You can always come back in two years!

This is the most often heard response when you express your concerns. Guess what, yes, you can. But it sucks. It means leaving something you just built behind again! Unless you know full well, that you are not going to stay somewhere for a while — but that means all you do is half-assed. You never make that house a home.

Ask yourself if it is really worth your time, if you will be abandoning it in a year or two.
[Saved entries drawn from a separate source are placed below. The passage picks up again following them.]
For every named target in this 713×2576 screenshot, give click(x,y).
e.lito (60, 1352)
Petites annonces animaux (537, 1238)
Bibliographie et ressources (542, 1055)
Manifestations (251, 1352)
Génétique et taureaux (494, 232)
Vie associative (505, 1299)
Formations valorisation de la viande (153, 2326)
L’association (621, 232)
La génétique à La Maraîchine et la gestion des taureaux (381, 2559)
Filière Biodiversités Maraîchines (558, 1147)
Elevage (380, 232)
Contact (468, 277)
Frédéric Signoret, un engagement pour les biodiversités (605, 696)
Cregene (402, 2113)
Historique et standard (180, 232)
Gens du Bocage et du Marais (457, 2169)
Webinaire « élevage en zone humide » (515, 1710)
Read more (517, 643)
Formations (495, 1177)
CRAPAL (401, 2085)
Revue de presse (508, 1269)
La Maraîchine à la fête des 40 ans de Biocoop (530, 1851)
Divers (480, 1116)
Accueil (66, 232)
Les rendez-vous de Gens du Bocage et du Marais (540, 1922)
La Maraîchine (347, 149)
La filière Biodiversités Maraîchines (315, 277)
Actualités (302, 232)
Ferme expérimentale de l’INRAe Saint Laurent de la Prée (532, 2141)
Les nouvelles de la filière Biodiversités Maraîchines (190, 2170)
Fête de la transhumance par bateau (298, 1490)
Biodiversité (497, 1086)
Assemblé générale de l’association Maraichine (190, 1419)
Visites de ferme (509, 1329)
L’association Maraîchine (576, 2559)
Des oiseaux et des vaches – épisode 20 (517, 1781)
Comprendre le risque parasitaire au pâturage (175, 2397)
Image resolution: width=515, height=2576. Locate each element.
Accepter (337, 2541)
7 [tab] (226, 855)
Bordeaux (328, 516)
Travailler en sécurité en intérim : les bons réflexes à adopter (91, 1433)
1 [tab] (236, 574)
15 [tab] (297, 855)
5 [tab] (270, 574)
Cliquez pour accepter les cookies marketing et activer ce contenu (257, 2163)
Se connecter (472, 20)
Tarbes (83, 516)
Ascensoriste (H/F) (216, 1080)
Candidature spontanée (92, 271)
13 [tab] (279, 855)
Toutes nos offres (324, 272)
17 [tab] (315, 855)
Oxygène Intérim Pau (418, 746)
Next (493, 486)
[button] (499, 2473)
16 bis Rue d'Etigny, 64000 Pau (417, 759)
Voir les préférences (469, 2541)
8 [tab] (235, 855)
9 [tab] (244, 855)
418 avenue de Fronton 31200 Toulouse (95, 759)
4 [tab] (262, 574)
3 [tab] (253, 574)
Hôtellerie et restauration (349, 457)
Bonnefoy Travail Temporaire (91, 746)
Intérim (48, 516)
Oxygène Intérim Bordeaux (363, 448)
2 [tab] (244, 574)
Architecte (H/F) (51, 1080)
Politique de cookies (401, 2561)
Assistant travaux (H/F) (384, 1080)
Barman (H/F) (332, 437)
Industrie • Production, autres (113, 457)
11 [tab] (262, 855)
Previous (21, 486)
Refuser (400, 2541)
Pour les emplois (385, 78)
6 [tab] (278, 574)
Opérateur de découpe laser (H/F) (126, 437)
Different Cultures = Different Values

Living in different countries means dealing with different cultures. Slovenia is one of the rare European countries that still enforces 8 hour working days with a 30 minute (paid) lunch break. Here, it is possible to go to work early (e.g. 7am) and come home at 3pm. Basically, that means it is possible to have a life outside of work. For example, in the States, it is mostly expected that you work from 9am to 7pm. It is normal (we are talking high value-added positions, of course). I cannot imagine how parents get to spend any time at all with their children under this regime.

Having said that, it does not imply that having a similar job in Slovenia is easy. Or that you will never stay in the office late. Or work at home. But our mindset is more relaxed, more family oriented. As I matured, I believe my focus (in searching) shifted to companies that respect this and support employees starting families (a little counter-intuitive) and understand that (constantly working) 9-10 hours a day does not mean you are more productive.

Putting my money where my mouth is

I had an offer, with an amazing pay-check associated with it. It would require me to move to a different country, and my girlfriend said she would be willing to move with me. I was [ ] close to signing the contract and then something happened that made me re-evaluate the decision. I decided that, for me, being close to my family and friends is more important than the inherent monetary gain.

In the end, it was not a decision based on, as Boštjan postulates, the global orientation of a company versus a local impact, or the economic situation of Slovenia, but a decision of whether I am comfortable in leaving those I care about the most, behind to make some more money.

I decided it wasn’t. For me at least. That’s not to say that for someone else, it might be.